(Dataset entries)

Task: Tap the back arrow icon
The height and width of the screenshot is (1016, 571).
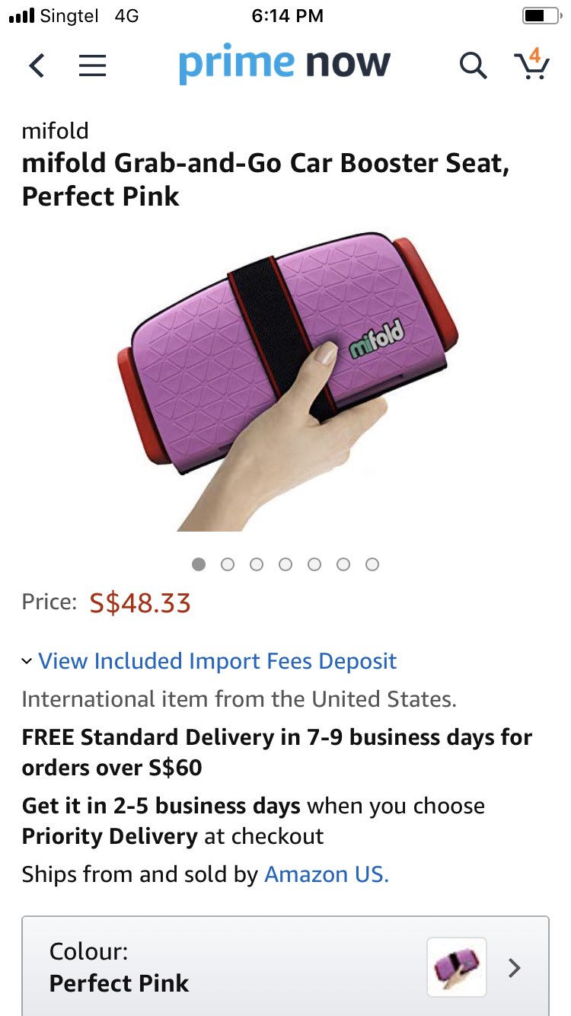Action: click(x=37, y=66)
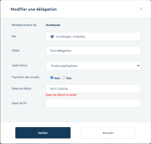Screen dimensions: 151x144
Task: Click the empty Date de fin field
Action: click(x=93, y=103)
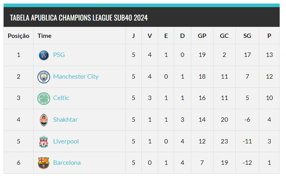Open the PSG team link
Viewport: 286px width, 179px height.
pos(59,55)
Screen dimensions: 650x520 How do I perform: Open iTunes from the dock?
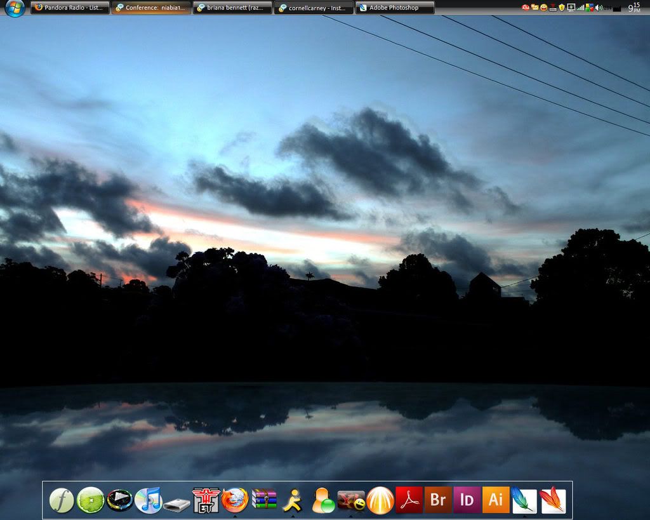149,500
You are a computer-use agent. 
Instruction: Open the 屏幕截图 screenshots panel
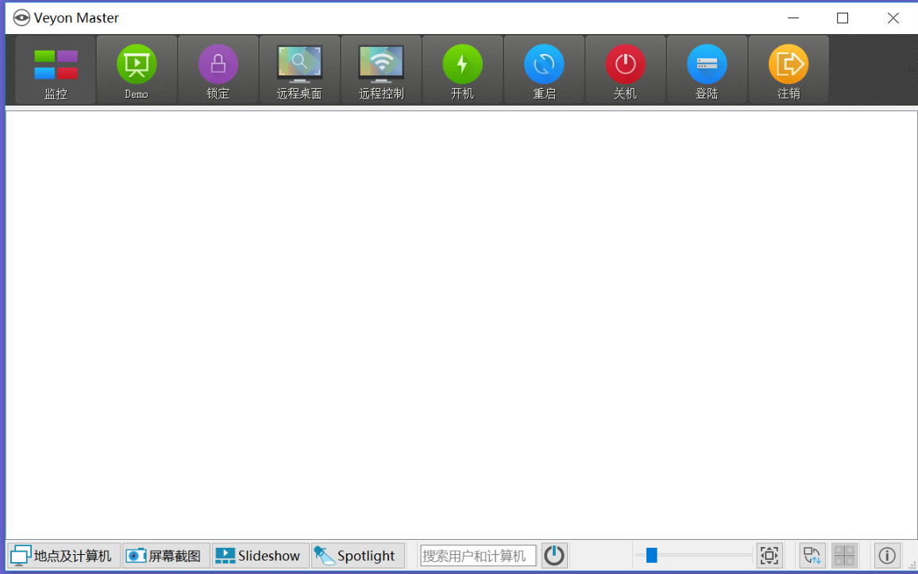[164, 555]
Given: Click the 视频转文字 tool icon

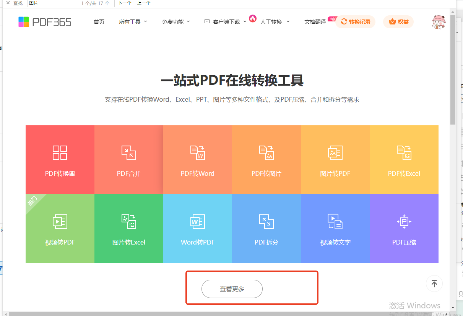Looking at the screenshot, I should point(335,221).
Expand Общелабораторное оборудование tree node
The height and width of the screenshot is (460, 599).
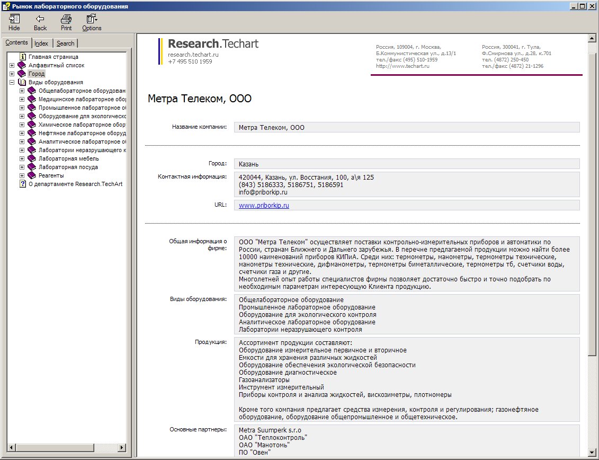(x=22, y=91)

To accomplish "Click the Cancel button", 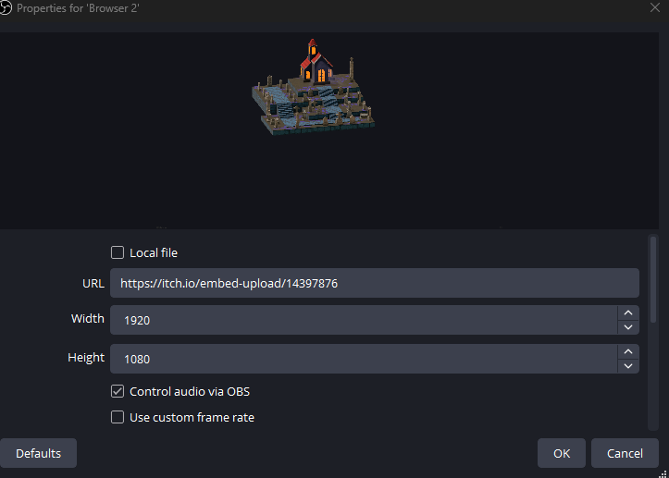I will pos(625,453).

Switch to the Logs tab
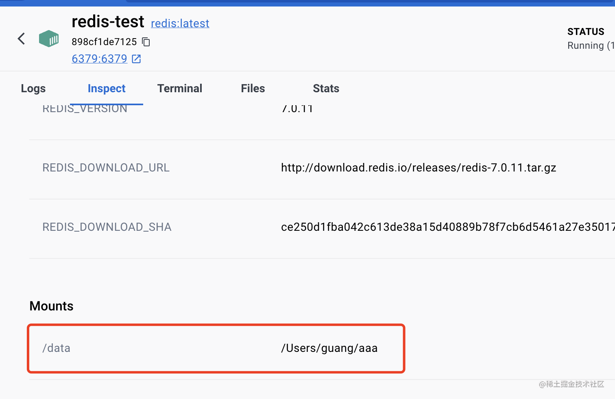coord(33,89)
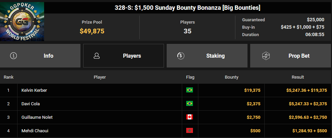Image resolution: width=332 pixels, height=138 pixels.
Task: Click the $49,875 prize pool amount
Action: click(x=92, y=31)
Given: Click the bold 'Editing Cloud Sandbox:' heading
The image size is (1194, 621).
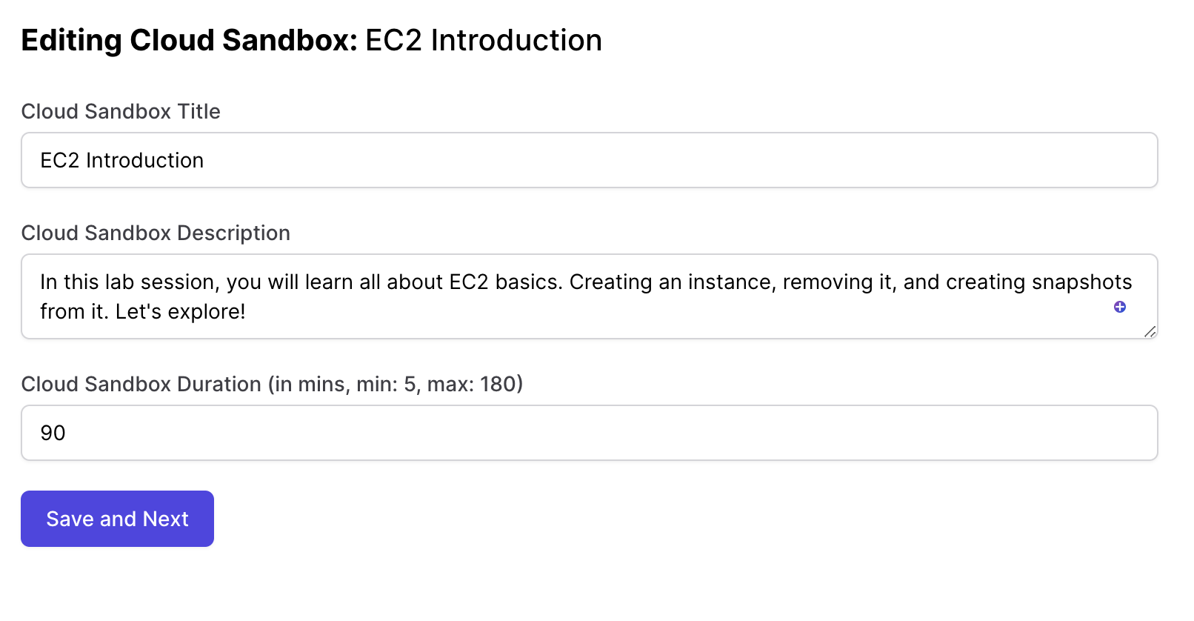Looking at the screenshot, I should tap(189, 40).
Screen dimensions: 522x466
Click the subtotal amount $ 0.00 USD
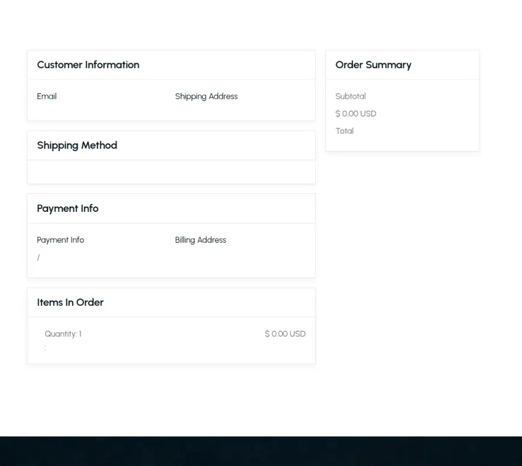355,113
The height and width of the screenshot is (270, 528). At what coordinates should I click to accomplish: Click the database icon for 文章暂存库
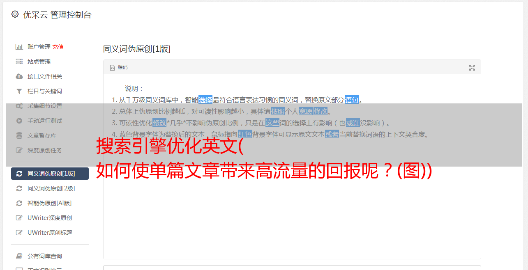click(19, 135)
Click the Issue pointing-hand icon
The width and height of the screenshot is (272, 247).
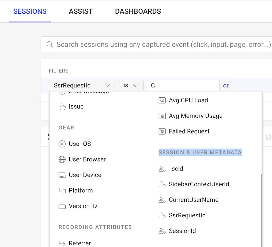pyautogui.click(x=62, y=106)
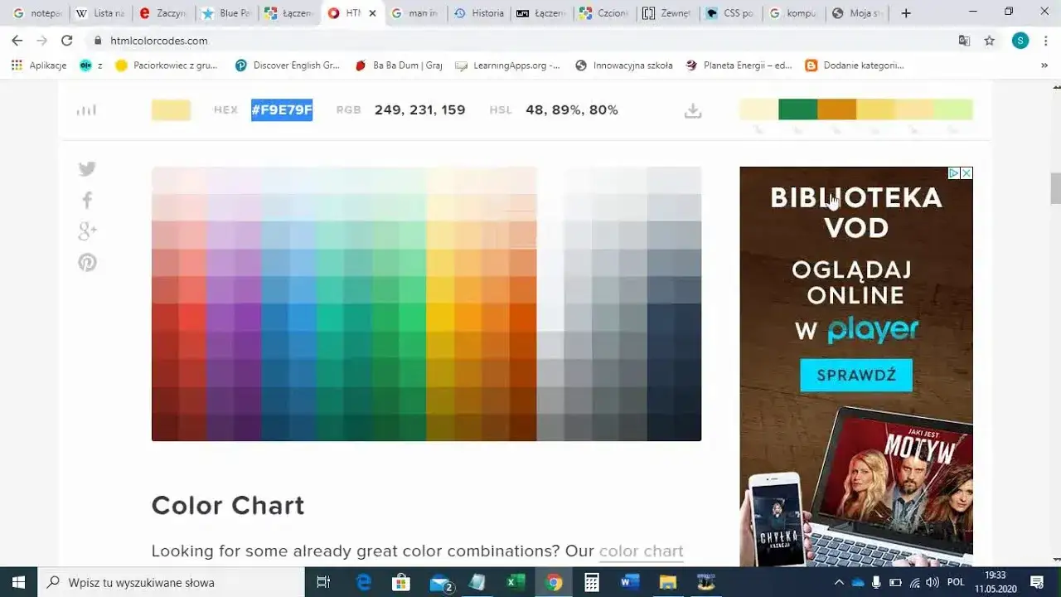This screenshot has width=1061, height=597.
Task: Toggle the bookmark star for this page
Action: point(989,40)
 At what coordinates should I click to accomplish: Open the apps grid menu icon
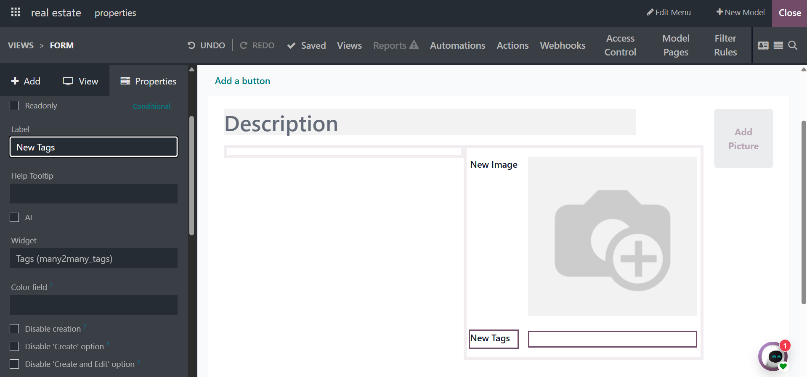pos(16,12)
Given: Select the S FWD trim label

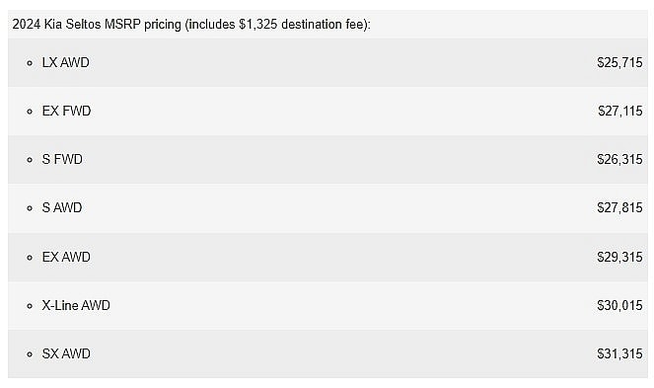Looking at the screenshot, I should 62,159.
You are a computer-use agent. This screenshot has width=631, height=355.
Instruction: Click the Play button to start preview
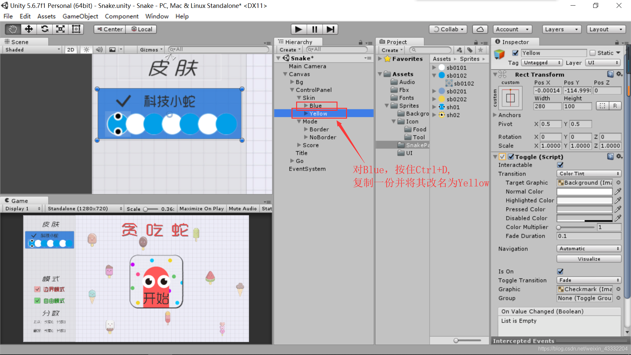(x=298, y=29)
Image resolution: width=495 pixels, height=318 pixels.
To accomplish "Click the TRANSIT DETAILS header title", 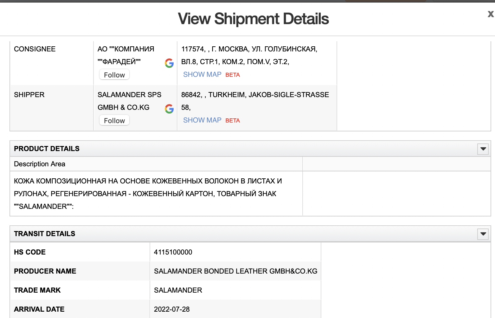I will 45,234.
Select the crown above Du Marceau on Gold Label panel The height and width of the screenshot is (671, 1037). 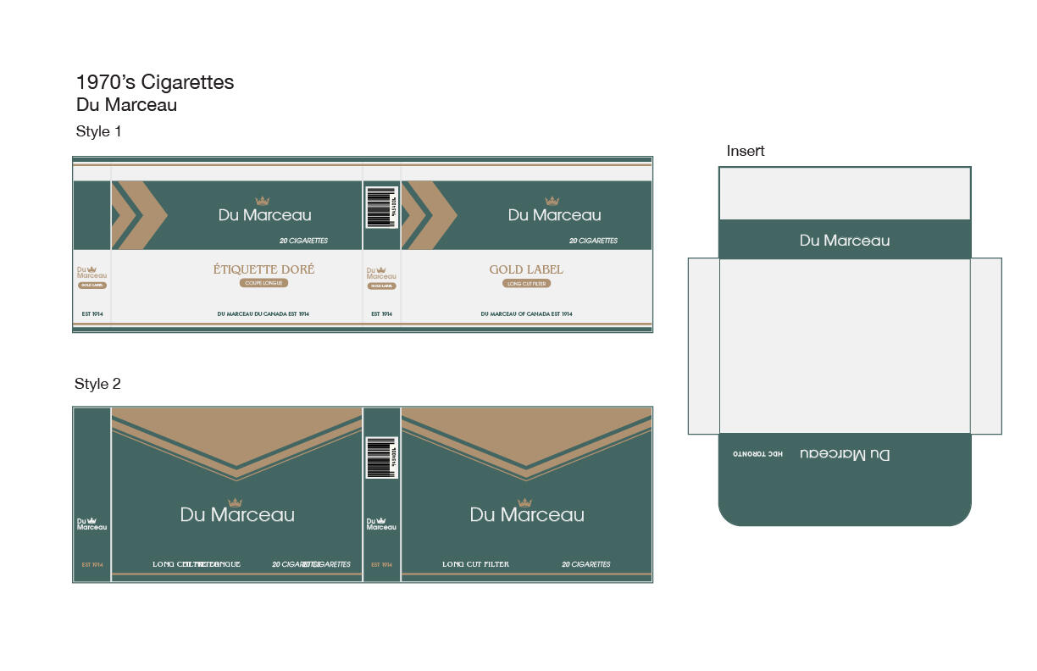point(552,201)
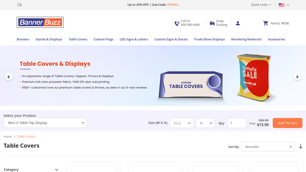Open the Custom Flags menu

tap(103, 39)
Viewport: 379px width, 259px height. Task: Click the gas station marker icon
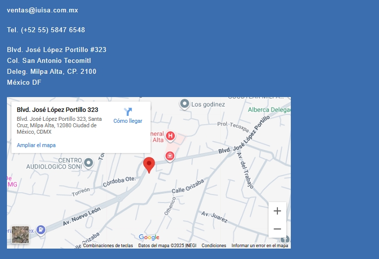click(x=41, y=230)
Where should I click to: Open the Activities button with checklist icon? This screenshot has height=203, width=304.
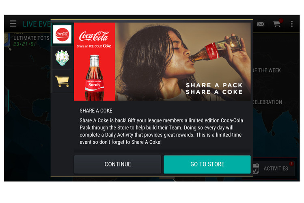click(x=274, y=168)
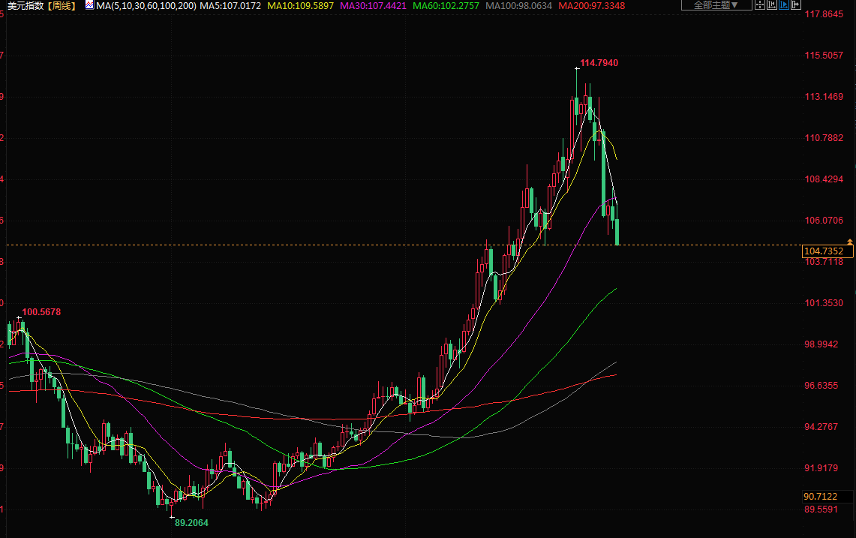The height and width of the screenshot is (538, 856).
Task: Click the 美元指数 chart title
Action: [x=24, y=5]
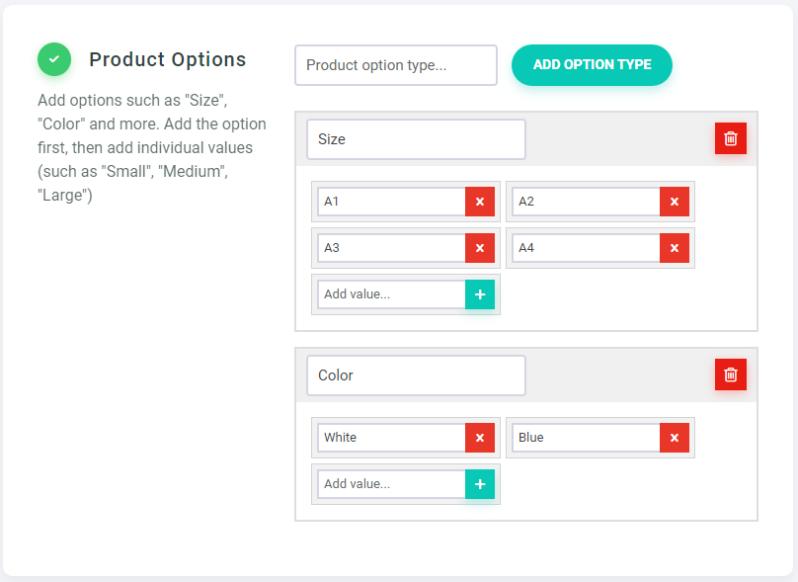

◆ DESCRIPTION OF THE TASK ◆
Among the entries above, how many lines hold the string "agent"? Answer with the bare number.

◆ ANSWER BELOW ◆
2